PROBLEM DESCRIPTION → In the material below, find every line containing the string "will" and return it.
#### EXERCISE DATA
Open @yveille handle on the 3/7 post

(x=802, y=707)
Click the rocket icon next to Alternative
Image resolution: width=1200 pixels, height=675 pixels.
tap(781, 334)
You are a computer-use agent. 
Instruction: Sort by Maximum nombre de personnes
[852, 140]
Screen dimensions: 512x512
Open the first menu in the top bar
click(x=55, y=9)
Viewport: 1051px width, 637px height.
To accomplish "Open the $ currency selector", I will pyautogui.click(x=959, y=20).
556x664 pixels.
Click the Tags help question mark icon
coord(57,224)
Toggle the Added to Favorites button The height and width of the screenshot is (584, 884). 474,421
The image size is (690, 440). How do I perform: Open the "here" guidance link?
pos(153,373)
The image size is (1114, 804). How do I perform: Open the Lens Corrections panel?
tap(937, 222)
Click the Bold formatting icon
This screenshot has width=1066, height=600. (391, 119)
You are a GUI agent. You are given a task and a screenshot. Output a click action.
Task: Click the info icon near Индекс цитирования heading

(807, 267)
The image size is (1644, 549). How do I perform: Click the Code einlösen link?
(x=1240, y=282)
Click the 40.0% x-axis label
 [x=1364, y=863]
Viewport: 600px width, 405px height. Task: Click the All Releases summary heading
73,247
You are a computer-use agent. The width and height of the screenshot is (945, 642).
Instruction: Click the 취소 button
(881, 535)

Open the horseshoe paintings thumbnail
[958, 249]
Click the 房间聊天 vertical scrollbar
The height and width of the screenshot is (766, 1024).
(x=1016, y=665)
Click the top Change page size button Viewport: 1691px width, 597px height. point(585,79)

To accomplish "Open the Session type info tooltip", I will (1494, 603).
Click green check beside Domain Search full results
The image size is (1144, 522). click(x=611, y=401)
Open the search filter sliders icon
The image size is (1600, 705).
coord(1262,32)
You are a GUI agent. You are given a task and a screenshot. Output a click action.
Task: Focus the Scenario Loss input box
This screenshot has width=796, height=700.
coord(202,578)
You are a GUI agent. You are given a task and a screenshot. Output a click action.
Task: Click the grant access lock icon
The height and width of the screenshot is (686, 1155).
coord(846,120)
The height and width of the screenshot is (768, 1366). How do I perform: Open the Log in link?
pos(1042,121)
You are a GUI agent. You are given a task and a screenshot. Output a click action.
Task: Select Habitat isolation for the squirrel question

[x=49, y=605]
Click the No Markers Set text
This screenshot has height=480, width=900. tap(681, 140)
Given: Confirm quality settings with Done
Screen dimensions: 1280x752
########
WRITTEN ANSWER →
To accomplish "Open the $ currency selector", I will pyautogui.click(x=959, y=20).
To accomplish "Open the Session type info tooltip", I will (1494, 603).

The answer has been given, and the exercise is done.